# Philippians 4:13 & Good Works



## InSlaveryToChrist (Feb 13, 2011)

"I can do all things through Christ which strengtheneth me." (Philippians 4:13)

Our deeds, although done with the assistance of the Holy Spirit, are _in and of themselves_ sinful. Our deeds can be good in the sight of God only through faith in Christ. But it seems as if this passage is saying something to the contrary (?). I've noticed this is a favorable verse for those who hold to the idea that we can do _inherently_ good works in this body of death. How should we rightly understand Philippians 4:13 in its full context?

Thank you in advance!


----------



## Notthemama1984 (Feb 13, 2011)

I believe the context is more about contentment vs. good works. Paul has learned to be content no matter his circumstances and he can be content because Christ has strengthened him. I am reminded of 2 Cor. 12 where Paul learns that God's grace is sufficient.

So no matter what Paul's circumstances are, he is content because he believes in the promise that God's grace is sufficient. 

just my scrambled thoughts this morning.


----------



## InSlaveryToChrist (Feb 13, 2011)

John MacArthur offers a great exposition on the terminology of this passage. I took some extracts from his sermon on Philippians 4:



> "I can do all things through Him who strengthens me." Some manuscripts say "Christ," there are manuscripts on both sides of that issue. The better manuscripts seem to use the word "Him," but, of course, it refers to Christ, I'm only saying that because some of your Bibles may say Christ. Whether it says Christ or Him, it's referring to Christ.
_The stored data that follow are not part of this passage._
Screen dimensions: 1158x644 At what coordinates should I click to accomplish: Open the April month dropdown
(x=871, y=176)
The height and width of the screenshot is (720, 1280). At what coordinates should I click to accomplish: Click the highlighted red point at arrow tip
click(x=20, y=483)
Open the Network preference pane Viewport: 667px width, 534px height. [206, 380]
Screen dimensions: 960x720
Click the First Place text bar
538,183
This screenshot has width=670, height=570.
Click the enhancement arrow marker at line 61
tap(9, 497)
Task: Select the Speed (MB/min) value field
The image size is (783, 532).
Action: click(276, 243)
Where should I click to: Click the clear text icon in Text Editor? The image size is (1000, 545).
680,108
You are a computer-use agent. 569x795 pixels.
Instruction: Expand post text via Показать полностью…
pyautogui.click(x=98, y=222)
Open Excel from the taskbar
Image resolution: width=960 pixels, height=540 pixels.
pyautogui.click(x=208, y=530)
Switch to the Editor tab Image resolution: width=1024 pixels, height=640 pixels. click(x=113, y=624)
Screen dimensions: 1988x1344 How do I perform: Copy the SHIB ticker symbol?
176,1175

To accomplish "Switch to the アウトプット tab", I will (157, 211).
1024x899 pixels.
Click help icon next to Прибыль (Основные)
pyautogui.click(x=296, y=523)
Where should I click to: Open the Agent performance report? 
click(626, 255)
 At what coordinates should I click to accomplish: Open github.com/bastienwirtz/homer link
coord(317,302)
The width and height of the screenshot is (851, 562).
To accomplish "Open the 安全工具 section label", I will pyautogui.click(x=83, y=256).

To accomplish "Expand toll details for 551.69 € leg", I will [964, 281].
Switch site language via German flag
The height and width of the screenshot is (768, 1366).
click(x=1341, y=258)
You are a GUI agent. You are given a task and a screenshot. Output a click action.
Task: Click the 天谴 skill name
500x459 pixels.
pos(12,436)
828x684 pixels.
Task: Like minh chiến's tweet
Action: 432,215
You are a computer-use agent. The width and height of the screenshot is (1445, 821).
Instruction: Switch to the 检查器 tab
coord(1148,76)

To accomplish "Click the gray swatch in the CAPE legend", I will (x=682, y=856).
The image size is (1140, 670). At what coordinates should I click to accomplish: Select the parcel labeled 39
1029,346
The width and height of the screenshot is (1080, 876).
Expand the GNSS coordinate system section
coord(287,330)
Paul says I am sustained by Christ who strengthens me.
> 
> You see, he had learned that no matter how difficult it was in the material world, there was a spiritual undergirding. And I want to talk about this just a bit this morning. Our adequacy and our sufficiency comes from being attached to the adequate and the sufficient one. We are not really self-sufficient, we are Christ-sufficient. It is because we are linked to His life and linked to His power in us that we have sufficiency. Paul is saying..."Look, I can do all things through Him who strengthens me." What does he mean by that? Well he means I'm connected to Christ. And because I'm connected to Christ, that is the life of Christ in the soul of man, He lives in me, the life which I live is His life living in me, Galatians 2:20, because of that I have a supernatural divine strength for every situation.
> 
> ...





> And so, confidently says the Apostle, "I have the strength to do anything through His strength." This word, "to be strong," the word that is translated, "I can do," is the word that is translated in Acts 19:16, "overpowered." It is translated in Acts 19:20, "prevailed." It is translated in James 5:16 "effective," or "powerful prayer of a righteous man." It's a word of strength, it's a word of power. And Paul is saying, "I have the power to go through all things." By the way, in the Greek the "all things" is in the emphatic first position. When the Greeks want to lay the emphasis, they put that word first. All things I have the power to endure. And what is he talking about? What do you mean all things? Well, you have to go back in the context, all things is pretty generic if left by itself. And you just go back to 11 and 12 you know what he's talking about...circumstances, he's talking about being filled or going hungry, having abundance of material things, or suffering material need. That's what he's talking about. He's saying, "Look, I have the strength to go through all things, all deprivations, all difficulties in the material world, all times of prosperity," he's talking about the material world. "I have the ability to deal with any kind of material circumstance because of my spiritual strength." That's what he's saying. I can go without food, for a while, obviously, I can go without clothes, I can go without comfort, I can go without warmth, I can go without freedom, I can go without care, I can endure pain, I can endure danger, I can endure persecution, I can endure suffering, I can endure threat, I can endure all of that on the outside because I am so strengthened on the inside. See, when you get to the point where you are at the end of your resources and you're dependent on the Lord and you see the movement of His power, you find contentment.





> By the way, that latter part, "Him that strengthens me," needs to be looked at briefly. The word "strengthens," endunamoo, to put power in, it means to infuse with strength. And that's what the Lord does. The Lord infuses us with strength. He puts it in us when we are at our extremities.


----------



## Peairtach (Feb 13, 2011)

We do do good works from a new motive of love to the true God after we are converted as part of our sanctification. These are imperfect and marred by sin, and so do not contribute to our justification which is complete in Christ's blood and righteousness and received by faith alone.

These good works are a product of God's gracious work in us, and are graciously accepted by God in Christ, and rewarded. 

Even our sanctification and good works are of God's grace and so we can't boast of them or look to them to merit our justification, although it is us that do them by God's grace.

Personal merit has been lost through sin in Adam.

Our good deeds after conversion don't have absolute merit, as Adam's would have done or Christ's do, but they have a merit in the sense that God has graciously agreed to reward them.

Up until he sinned Adam hadn't demerited God's favour and rewards. Christ never demerited God's favour and rewards.


----------



## InSlaveryToChrist (Feb 14, 2011)

Richard Tallach said:


> Even our sanctification and good works are of God's grace and so we can't boast of them or look to them to merit our justification, although it is us that do them by God's grace.


 
Well, I honestly wouldn't find anything to boast about in my good works even if they weren't of God's grace, because the fact remains that they are not good _in and of themselves_, but are made acceptable in Christ through the empty instrument of faith. Sanctification will only make us less sinful in this life. We won't have a righteousness of our own until glorification.


----------